» The problem:
Express every line of the entries below as a JSON list of strings, one string per line, leaving out blank lines.

» Data for processing:
○ ○ ○

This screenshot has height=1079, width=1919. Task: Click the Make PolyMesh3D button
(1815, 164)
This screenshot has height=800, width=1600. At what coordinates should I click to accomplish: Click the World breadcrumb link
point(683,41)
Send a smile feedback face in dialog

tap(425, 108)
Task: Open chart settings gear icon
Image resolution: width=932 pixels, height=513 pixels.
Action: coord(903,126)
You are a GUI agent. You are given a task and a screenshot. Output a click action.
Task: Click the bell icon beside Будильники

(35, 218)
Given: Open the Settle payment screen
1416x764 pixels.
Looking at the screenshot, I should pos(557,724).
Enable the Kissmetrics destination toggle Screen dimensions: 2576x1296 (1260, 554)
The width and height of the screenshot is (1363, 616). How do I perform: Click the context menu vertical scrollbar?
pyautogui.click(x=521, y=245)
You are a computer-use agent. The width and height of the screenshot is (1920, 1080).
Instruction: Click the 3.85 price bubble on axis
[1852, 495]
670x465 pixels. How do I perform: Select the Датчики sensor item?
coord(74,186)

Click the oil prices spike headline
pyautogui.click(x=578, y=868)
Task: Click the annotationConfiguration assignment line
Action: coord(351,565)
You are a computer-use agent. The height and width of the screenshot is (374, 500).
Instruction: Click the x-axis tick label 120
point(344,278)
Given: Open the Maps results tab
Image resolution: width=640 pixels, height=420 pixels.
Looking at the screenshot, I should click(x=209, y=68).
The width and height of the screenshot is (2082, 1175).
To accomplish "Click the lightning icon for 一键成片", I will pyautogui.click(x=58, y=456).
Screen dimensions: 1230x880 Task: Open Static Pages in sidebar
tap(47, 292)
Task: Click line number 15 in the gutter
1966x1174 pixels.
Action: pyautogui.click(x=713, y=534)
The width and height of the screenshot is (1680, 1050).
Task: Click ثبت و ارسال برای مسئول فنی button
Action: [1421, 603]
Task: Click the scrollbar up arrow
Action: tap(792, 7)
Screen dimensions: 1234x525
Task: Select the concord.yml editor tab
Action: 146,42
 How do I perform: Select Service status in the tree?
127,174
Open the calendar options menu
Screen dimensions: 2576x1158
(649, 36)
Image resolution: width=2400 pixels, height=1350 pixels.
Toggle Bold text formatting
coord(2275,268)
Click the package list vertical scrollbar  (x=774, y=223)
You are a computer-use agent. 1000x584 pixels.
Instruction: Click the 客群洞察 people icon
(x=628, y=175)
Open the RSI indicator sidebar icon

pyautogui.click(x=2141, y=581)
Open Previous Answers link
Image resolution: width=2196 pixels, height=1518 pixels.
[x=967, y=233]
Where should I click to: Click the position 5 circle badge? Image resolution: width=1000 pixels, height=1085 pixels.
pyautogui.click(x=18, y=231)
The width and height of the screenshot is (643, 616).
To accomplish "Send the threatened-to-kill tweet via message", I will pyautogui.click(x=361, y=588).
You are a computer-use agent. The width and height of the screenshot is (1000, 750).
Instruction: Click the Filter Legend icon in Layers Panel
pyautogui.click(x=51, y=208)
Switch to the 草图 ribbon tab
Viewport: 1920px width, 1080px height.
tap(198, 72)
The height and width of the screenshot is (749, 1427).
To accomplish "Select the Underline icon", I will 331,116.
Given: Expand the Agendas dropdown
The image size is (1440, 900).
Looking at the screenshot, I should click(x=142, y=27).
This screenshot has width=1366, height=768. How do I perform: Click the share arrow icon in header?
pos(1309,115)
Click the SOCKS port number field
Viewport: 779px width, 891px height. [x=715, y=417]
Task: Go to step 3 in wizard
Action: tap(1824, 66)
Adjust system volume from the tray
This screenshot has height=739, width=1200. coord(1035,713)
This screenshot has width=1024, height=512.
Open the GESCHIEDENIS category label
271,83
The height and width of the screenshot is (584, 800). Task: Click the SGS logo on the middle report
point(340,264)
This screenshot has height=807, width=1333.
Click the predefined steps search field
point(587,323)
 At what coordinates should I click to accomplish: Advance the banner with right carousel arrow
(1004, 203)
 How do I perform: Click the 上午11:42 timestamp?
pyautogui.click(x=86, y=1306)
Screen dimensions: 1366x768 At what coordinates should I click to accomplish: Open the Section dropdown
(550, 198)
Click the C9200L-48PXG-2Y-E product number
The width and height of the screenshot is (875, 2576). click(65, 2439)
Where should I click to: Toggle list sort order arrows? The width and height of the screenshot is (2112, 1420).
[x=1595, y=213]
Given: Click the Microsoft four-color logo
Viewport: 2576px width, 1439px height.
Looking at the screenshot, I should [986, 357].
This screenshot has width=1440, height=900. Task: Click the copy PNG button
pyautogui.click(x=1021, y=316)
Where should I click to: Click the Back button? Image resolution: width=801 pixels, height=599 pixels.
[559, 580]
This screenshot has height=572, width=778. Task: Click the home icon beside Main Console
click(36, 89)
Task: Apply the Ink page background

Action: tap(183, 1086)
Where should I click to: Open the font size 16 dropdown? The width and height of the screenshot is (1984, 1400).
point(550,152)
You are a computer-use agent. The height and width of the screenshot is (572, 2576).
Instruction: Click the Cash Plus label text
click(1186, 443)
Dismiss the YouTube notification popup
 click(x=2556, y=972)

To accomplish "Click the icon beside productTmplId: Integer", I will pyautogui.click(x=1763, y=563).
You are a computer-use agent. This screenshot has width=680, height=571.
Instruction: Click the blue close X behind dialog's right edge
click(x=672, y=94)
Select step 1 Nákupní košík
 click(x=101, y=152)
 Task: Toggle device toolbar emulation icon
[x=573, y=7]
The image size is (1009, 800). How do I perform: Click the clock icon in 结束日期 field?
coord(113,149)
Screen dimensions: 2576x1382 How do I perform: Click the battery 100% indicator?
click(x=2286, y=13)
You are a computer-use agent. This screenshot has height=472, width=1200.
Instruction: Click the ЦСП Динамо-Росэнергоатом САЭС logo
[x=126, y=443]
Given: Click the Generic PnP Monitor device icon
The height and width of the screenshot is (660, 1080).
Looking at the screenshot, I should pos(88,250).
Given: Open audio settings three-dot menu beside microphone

○ ○ ○

» The answer:
[
  "This screenshot has height=1079, width=1919. Task: Click the Make PolyMesh3D button",
  "(1815, 164)",
  "This screenshot has height=800, width=1600. At what coordinates should I click to accomplish: Click the World breadcrumb link",
  "point(683,41)",
  "Send a smile feedback face in dialog",
  "tap(425, 108)",
  "Task: Open chart settings gear icon",
  "Image resolution: width=932 pixels, height=513 pixels.",
  "Action: coord(903,126)",
  "You are a GUI agent. You are given a task and a screenshot. Output a click action.",
  "Task: Click the bell icon beside Будильники",
  "(35, 218)",
  "Given: Open the Settle payment screen",
  "1416x764 pixels.",
  "Looking at the screenshot, I should pos(557,724).",
  "Enable the Kissmetrics destination toggle Screen dimensions: 2576x1296 (1260, 554)",
  "The width and height of the screenshot is (1363, 616). How do I perform: Click the context menu vertical scrollbar?",
  "pyautogui.click(x=521, y=245)",
  "You are a computer-use agent. The width and height of the screenshot is (1920, 1080).",
  "Instruction: Click the 3.85 price bubble on axis",
  "[1852, 495]",
  "670x465 pixels. How do I perform: Select the Датчики sensor item?",
  "coord(74,186)",
  "Click the oil prices spike headline",
  "pyautogui.click(x=578, y=868)",
  "Task: Click the annotationConfiguration assignment line",
  "Action: coord(351,565)",
  "You are a computer-use agent. The height and width of the screenshot is (374, 500).",
  "Instruction: Click the x-axis tick label 120",
  "point(344,278)",
  "Given: Open the Maps results tab",
  "Image resolution: width=640 pixels, height=420 pixels.",
  "Looking at the screenshot, I should click(x=209, y=68).",
  "The width and height of the screenshot is (2082, 1175).",
  "To accomplish \"Click the lightning icon for 一键成片\", I will pyautogui.click(x=58, y=456).",
  "Screen dimensions: 1230x880 Task: Open Static Pages in sidebar",
  "tap(47, 292)",
  "Task: Click line number 15 in the gutter",
  "1966x1174 pixels.",
  "Action: pyautogui.click(x=713, y=534)",
  "The width and height of the screenshot is (1680, 1050).",
  "Task: Click ثبت و ارسال برای مسئول فنی button",
  "Action: [1421, 603]",
  "Task: Click the scrollbar up arrow",
  "Action: tap(792, 7)",
  "Screen dimensions: 1234x525",
  "Task: Select the concord.yml editor tab",
  "Action: 146,42",
  " How do I perform: Select Service status in the tree?",
  "127,174",
  "Open the calendar options menu",
  "Screen dimensions: 2576x1158",
  "(649, 36)",
  "Image resolution: width=2400 pixels, height=1350 pixels.",
  "Toggle Bold text formatting",
  "coord(2275,268)",
  "Click the package list vertical scrollbar  (x=774, y=223)",
  "You are a computer-use agent. 1000x584 pixels.",
  "Instruction: Click the 客群洞察 people icon",
  "(x=628, y=175)",
  "Open the RSI indicator sidebar icon",
  "pyautogui.click(x=2141, y=581)",
  "Open Previous Answers link",
  "Image resolution: width=2196 pixels, height=1518 pixels.",
  "[x=967, y=233]",
  "Where should I click to: Click the position 5 circle badge? Image resolution: width=1000 pixels, height=1085 pixels.",
  "pyautogui.click(x=18, y=231)",
  "The width and height of the screenshot is (643, 616).",
  "To accomplish \"Send the threatened-to-kill tweet via message\", I will pyautogui.click(x=361, y=588).",
  "You are a computer-use agent. The width and height of the screenshot is (1000, 750).",
  "Instruction: Click the Filter Legend icon in Layers Panel",
  "pyautogui.click(x=51, y=208)",
  "Switch to the 草图 ribbon tab",
  "Viewport: 1920px width, 1080px height.",
  "tap(198, 72)",
  "The height and width of the screenshot is (749, 1427).",
  "To accomplish \"Select the Underline icon\", I will 331,116.",
  "Given: Expand the Agendas dropdown",
  "The image size is (1440, 900).",
  "Looking at the screenshot, I should click(x=142, y=27).",
  "This screenshot has width=1366, height=768. How do I perform: Click the share arrow icon in header?",
  "pos(1309,115)",
  "Click the SOCKS port number field",
  "Viewport: 779px width, 891px height. [x=715, y=417]",
  "Task: Go to step 3 in wizard",
  "Action: tap(1824, 66)",
  "Adjust system volume from the tray",
  "This screenshot has height=739, width=1200. coord(1035,713)",
  "This screenshot has width=1024, height=512.",
  "Open the GESCHIEDENIS category label",
  "271,83",
  "The height and width of the screenshot is (584, 800). Task: Click the SGS logo on the middle report",
  "point(340,264)",
  "This screenshot has height=807, width=1333.",
  "Click the predefined steps search field",
  "point(587,323)",
  " At what coordinates should I click to accomplish: Advance the banner with right carousel arrow",
  "(1004, 203)",
  " How do I perform: Click the 上午11:42 timestamp?",
  "pyautogui.click(x=86, y=1306)",
  "Screen dimensions: 1366x768 At what coordinates should I click to accomplish: Open the Section dropdown",
  "(550, 198)",
  "Click the C9200L-48PXG-2Y-E product number",
  "The width and height of the screenshot is (875, 2576). click(65, 2439)",
  "Where should I click to: Toggle list sort order arrows? The width and height of the screenshot is (2112, 1420).",
  "[x=1595, y=213]",
  "Given: Click the Microsoft four-color logo",
  "Viewport: 2576px width, 1439px height.",
  "Looking at the screenshot, I should [986, 357].",
  "This screenshot has width=1440, height=900. Task: Click the copy PNG button",
  "pyautogui.click(x=1021, y=316)",
  "Where should I click to: Click the Back button? Image resolution: width=801 pixels, height=599 pixels.",
  "[559, 580]",
  "This screenshot has height=572, width=778. Task: Click the home icon beside Main Console",
  "click(36, 89)",
  "Task: Apply the Ink page background",
  "Action: tap(183, 1086)",
  "Where should I click to: Open the font size 16 dropdown? The width and height of the screenshot is (1984, 1400).",
  "point(550,152)",
  "You are a computer-use agent. The height and width of the screenshot is (572, 2576).",
  "Instruction: Click the Cash Plus label text",
  "click(1186, 443)",
  "Dismiss the YouTube notification popup",
  " click(x=2556, y=972)",
  "To accomplish \"Click the icon beside productTmplId: Integer\", I will pyautogui.click(x=1763, y=563).",
  "You are a computer-use agent. This screenshot has width=680, height=571.",
  "Instruction: Click the blue close X behind dialog's right edge",
  "click(x=672, y=94)",
  "Select step 1 Nákupní košík",
  " click(x=101, y=152)",
  " Task: Toggle device toolbar emulation icon",
  "[x=573, y=7]",
  "The image size is (1009, 800). How do I perform: Click the clock icon in 结束日期 field?",
  "coord(113,149)",
  "Screen dimensions: 2576x1382 How do I perform: Click the battery 100% indicator?",
  "click(x=2286, y=13)",
  "You are a computer-use agent. This screenshot has height=472, width=1200.",
  "Instruction: Click the ЦСП Динамо-Росэнергоатом САЭС logo",
  "[x=126, y=443]",
  "Given: Click the Generic PnP Monitor device icon",
  "The height and width of the screenshot is (660, 1080).",
  "Looking at the screenshot, I should pos(88,250).",
  "Given: Open audio settings three-dot menu beside microphone"
]